**Request**
Copy out everything in the items below from the line containing "Image resolution: width=2576" down to the end of the items, leaving the pictures out.
....
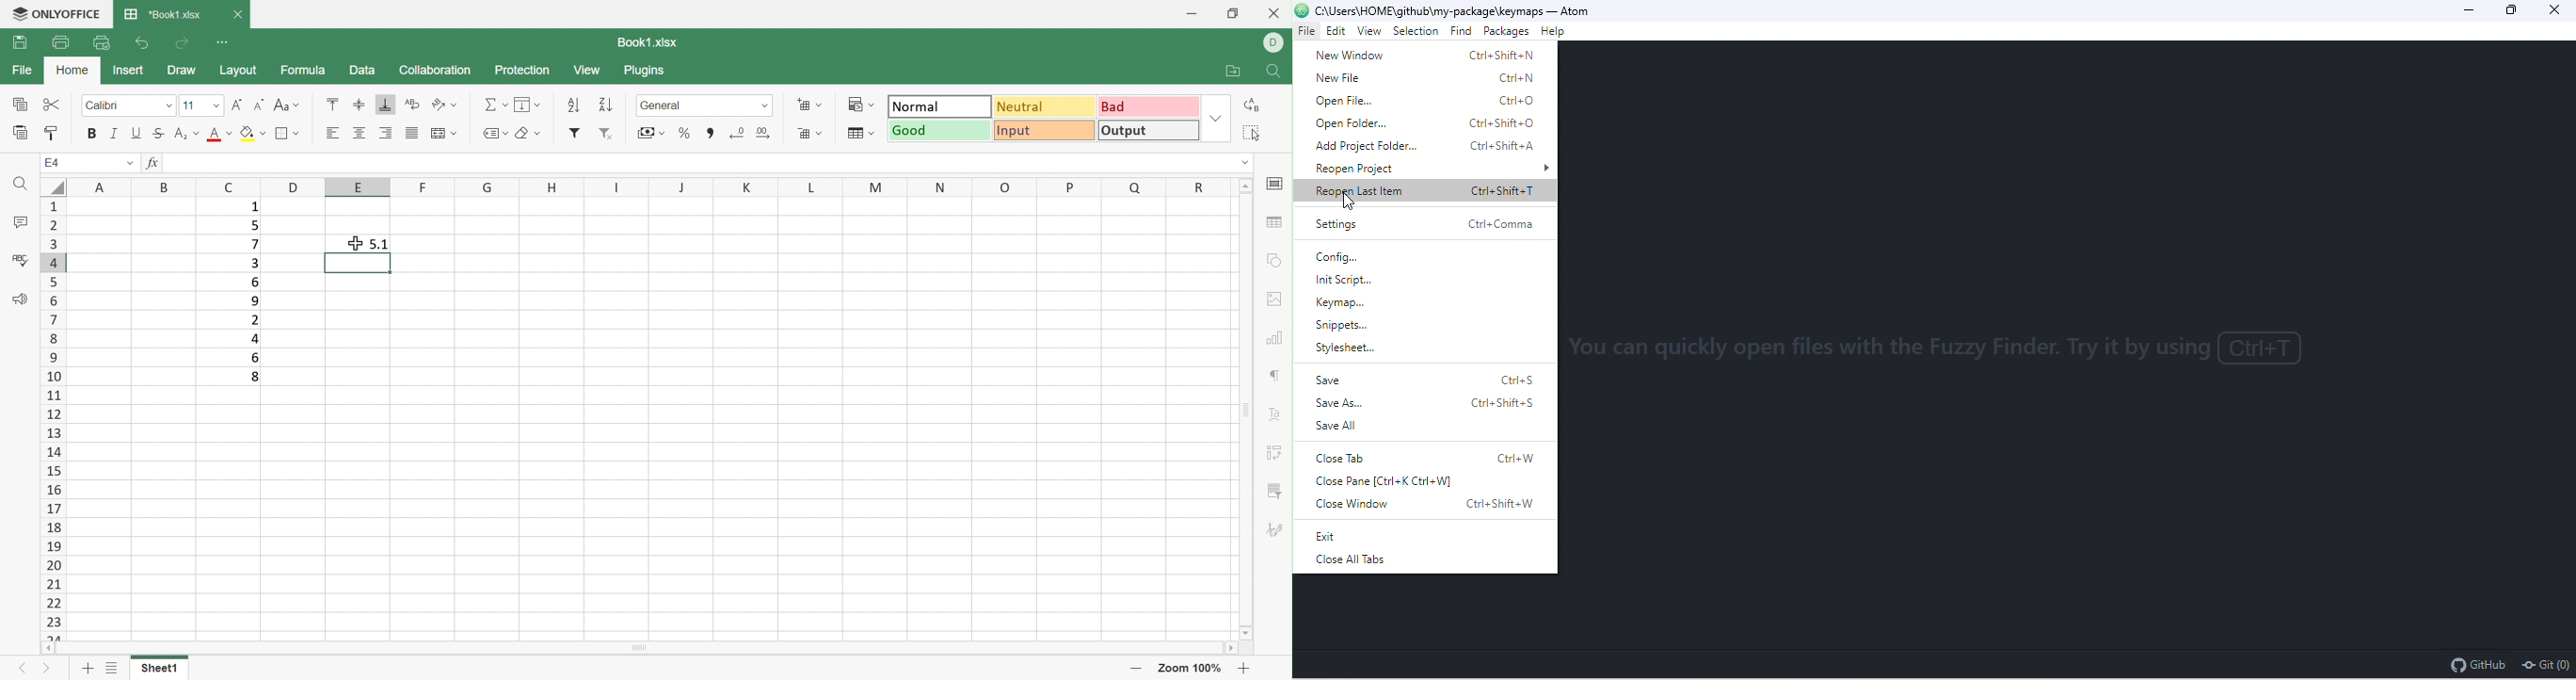 The image size is (2576, 700). What do you see at coordinates (22, 668) in the screenshot?
I see `Previous` at bounding box center [22, 668].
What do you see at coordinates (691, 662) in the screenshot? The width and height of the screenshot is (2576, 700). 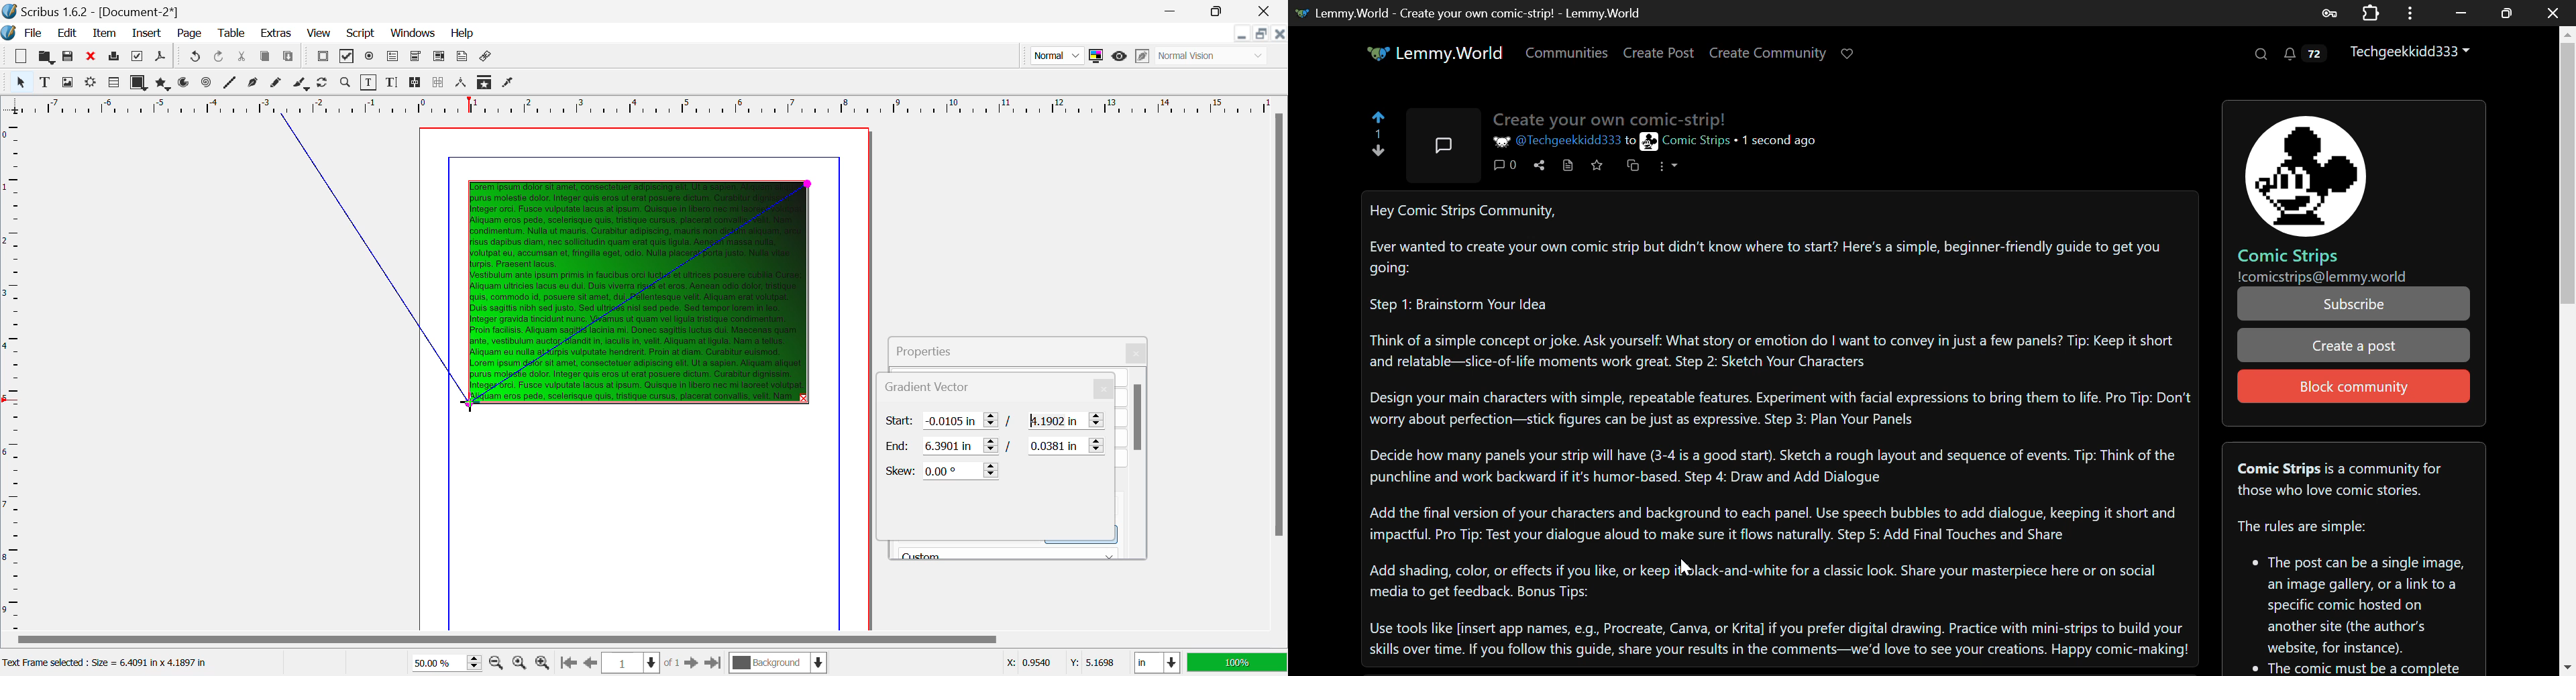 I see `Next Page` at bounding box center [691, 662].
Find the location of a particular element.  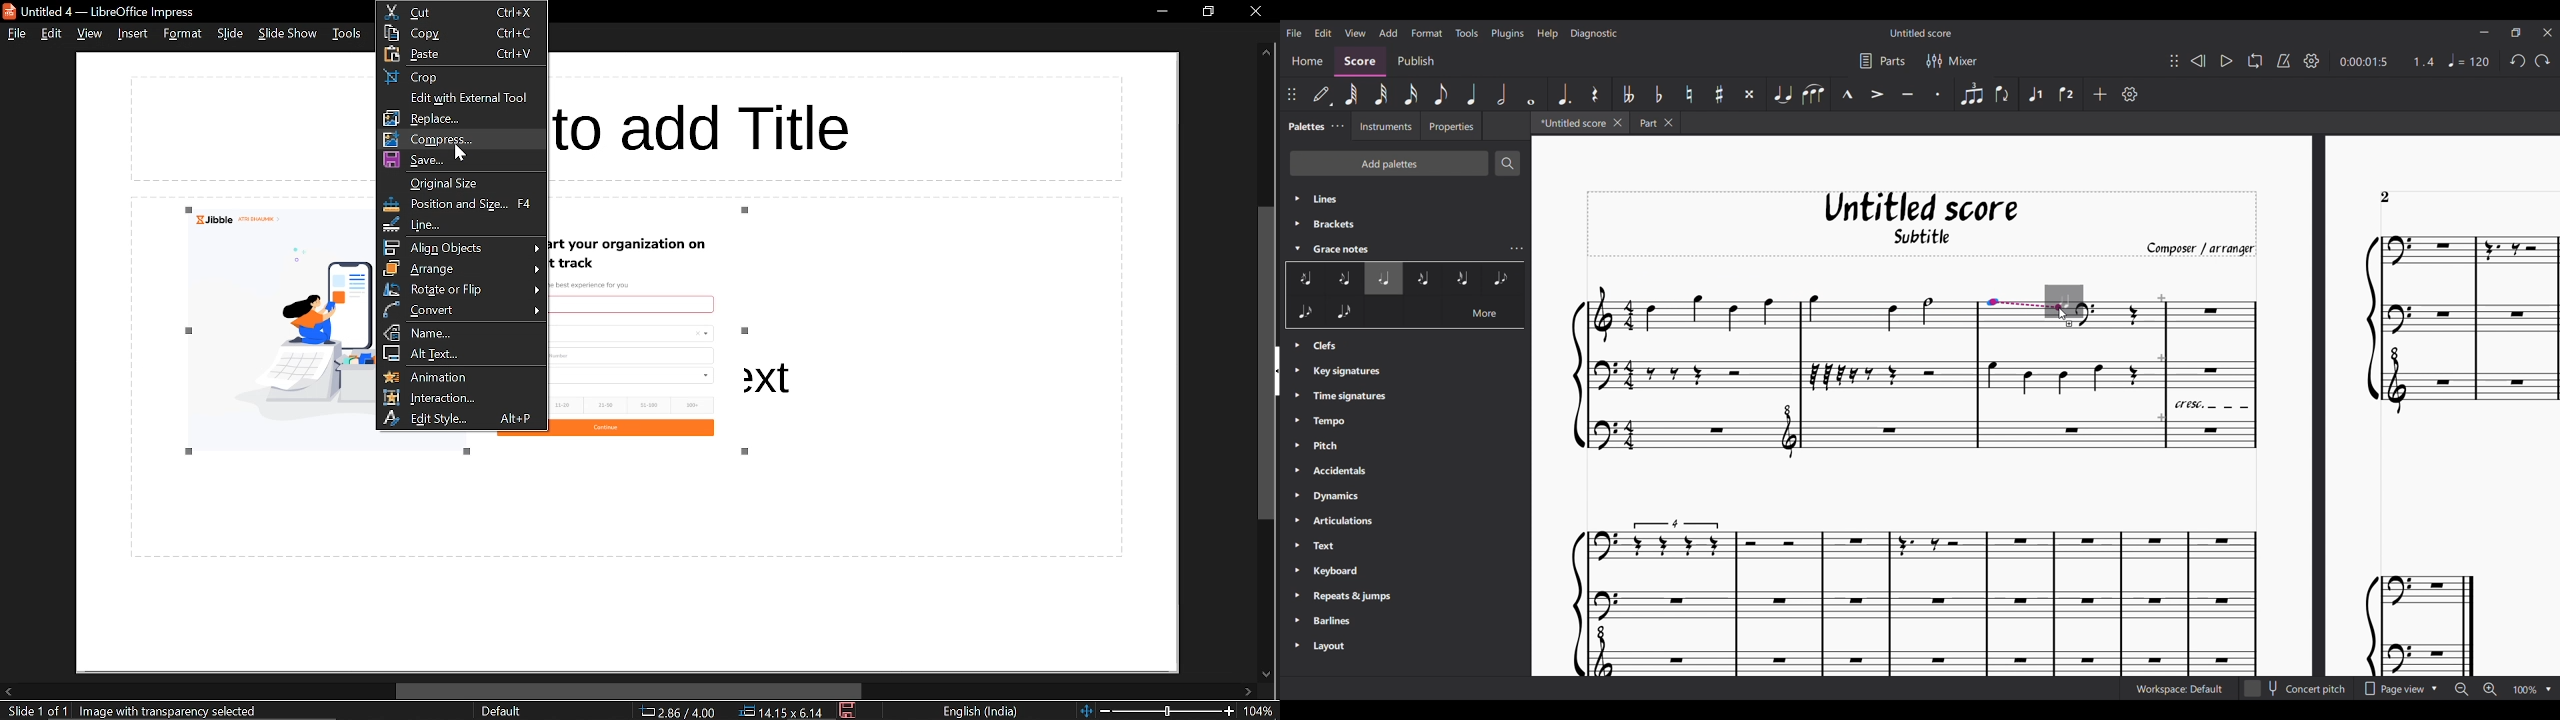

tools is located at coordinates (346, 33).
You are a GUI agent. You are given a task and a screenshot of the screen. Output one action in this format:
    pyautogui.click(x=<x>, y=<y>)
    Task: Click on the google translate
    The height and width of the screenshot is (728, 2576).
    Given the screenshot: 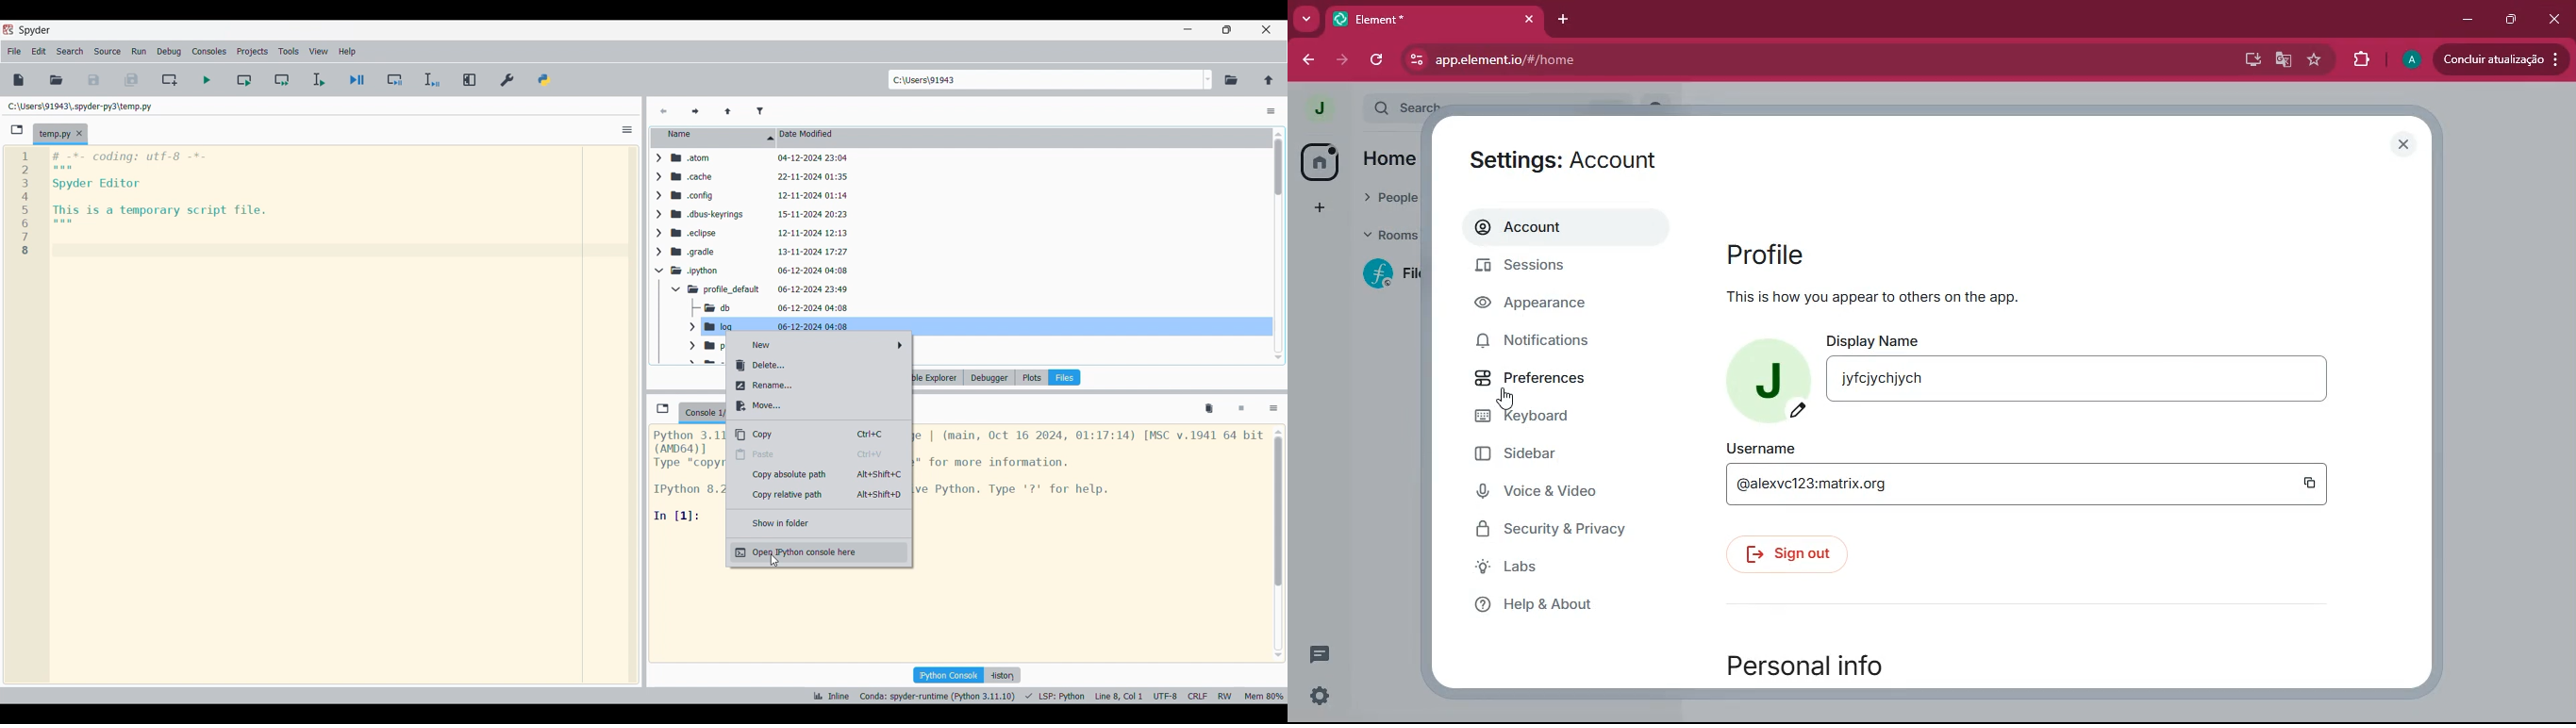 What is the action you would take?
    pyautogui.click(x=2282, y=59)
    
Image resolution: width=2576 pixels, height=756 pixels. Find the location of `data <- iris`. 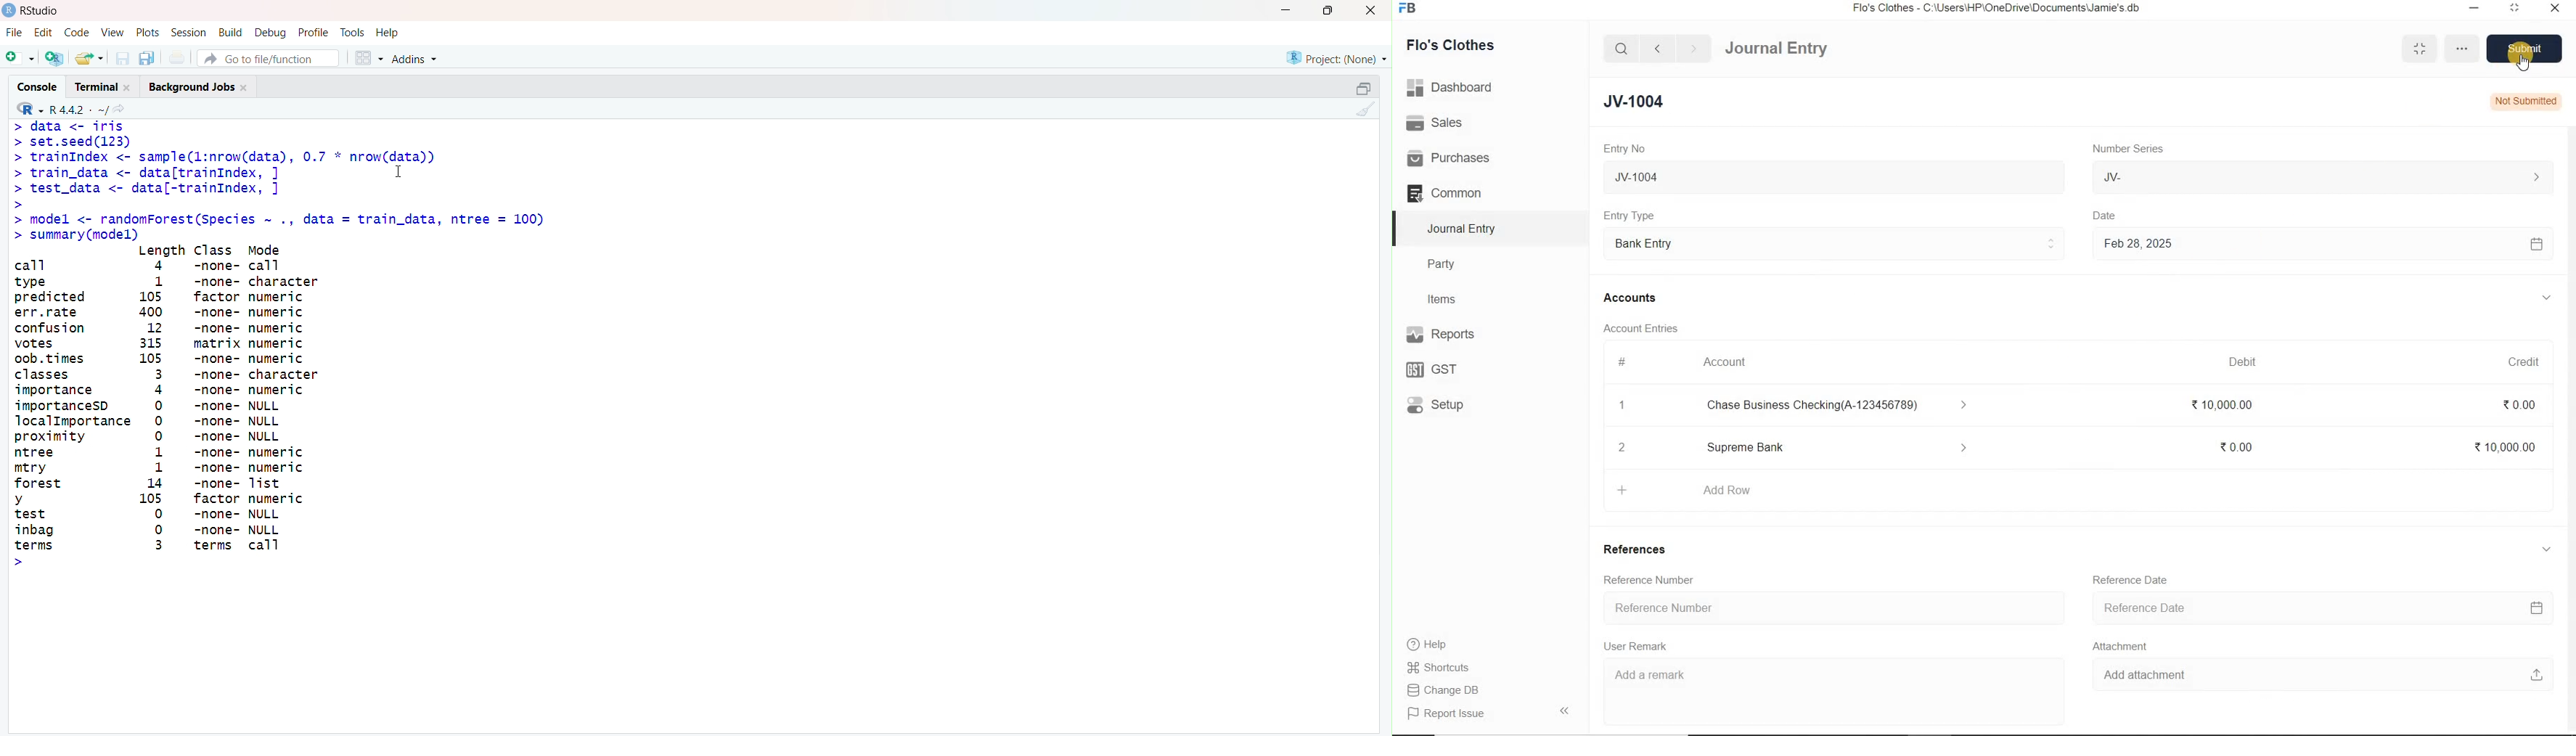

data <- iris is located at coordinates (78, 126).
....
**Answer**
Image resolution: width=2576 pixels, height=756 pixels. Find the location of `data <- iris`. 

data <- iris is located at coordinates (78, 126).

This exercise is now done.